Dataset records
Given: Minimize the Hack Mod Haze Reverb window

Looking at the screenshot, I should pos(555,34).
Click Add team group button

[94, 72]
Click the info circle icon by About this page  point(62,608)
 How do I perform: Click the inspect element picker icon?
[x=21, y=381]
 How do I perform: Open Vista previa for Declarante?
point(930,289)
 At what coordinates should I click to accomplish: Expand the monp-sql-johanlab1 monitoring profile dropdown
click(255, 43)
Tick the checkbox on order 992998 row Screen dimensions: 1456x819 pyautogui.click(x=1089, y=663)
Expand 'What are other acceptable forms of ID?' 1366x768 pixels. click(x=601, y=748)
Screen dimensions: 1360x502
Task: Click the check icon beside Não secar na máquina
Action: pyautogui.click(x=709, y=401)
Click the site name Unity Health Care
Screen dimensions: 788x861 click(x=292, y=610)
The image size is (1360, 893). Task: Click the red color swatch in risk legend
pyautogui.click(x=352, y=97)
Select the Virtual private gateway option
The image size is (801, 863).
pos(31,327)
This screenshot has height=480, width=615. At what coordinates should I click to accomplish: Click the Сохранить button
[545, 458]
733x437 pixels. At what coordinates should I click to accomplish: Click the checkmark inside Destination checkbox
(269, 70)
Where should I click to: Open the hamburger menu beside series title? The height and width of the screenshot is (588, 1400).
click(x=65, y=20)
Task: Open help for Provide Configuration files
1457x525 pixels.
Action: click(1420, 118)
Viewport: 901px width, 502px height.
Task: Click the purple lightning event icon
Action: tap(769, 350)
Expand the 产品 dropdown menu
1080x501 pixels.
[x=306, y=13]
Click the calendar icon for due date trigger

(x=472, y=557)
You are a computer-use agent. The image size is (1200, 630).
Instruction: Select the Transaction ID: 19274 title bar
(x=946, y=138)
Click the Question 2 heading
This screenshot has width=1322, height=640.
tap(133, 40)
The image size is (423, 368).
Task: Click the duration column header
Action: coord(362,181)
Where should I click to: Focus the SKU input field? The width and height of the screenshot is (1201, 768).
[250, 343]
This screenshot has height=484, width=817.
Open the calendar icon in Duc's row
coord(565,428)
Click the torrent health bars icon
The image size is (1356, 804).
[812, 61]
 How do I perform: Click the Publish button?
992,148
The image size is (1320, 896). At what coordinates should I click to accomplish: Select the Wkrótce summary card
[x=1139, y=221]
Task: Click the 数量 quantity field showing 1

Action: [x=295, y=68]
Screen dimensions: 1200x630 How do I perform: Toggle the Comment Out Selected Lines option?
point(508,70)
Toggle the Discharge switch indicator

# Description of the task:
Stop after the line containing "Task: Open help": print exactly the lines from the start of the entries above up to it, that line included.

# Response to the exercise:
Given: Minimize the Hack Mod Haze Reverb window

Looking at the screenshot, I should pos(555,34).
Click Add team group button

[94, 72]
Click the info circle icon by About this page  point(62,608)
 How do I perform: Click the inspect element picker icon?
[x=21, y=381]
 How do I perform: Open Vista previa for Declarante?
point(930,289)
 At what coordinates should I click to accomplish: Expand the monp-sql-johanlab1 monitoring profile dropdown
click(255, 43)
Tick the checkbox on order 992998 row Screen dimensions: 1456x819 pyautogui.click(x=1089, y=663)
Expand 'What are other acceptable forms of ID?' 1366x768 pixels. click(x=601, y=748)
Screen dimensions: 1360x502
Task: Click the check icon beside Não secar na máquina
Action: pyautogui.click(x=709, y=401)
Click the site name Unity Health Care
Screen dimensions: 788x861 click(x=292, y=610)
The image size is (1360, 893). Task: Click the red color swatch in risk legend
pyautogui.click(x=352, y=97)
Select the Virtual private gateway option
The image size is (801, 863).
pos(31,327)
This screenshot has height=480, width=615. At what coordinates should I click to accomplish: Click the Сохранить button
[545, 458]
733x437 pixels. At what coordinates should I click to accomplish: Click the checkmark inside Destination checkbox
(269, 70)
Where should I click to: Open the hamburger menu beside series title? The height and width of the screenshot is (588, 1400).
click(x=65, y=20)
Task: Open help for Provide Configuration files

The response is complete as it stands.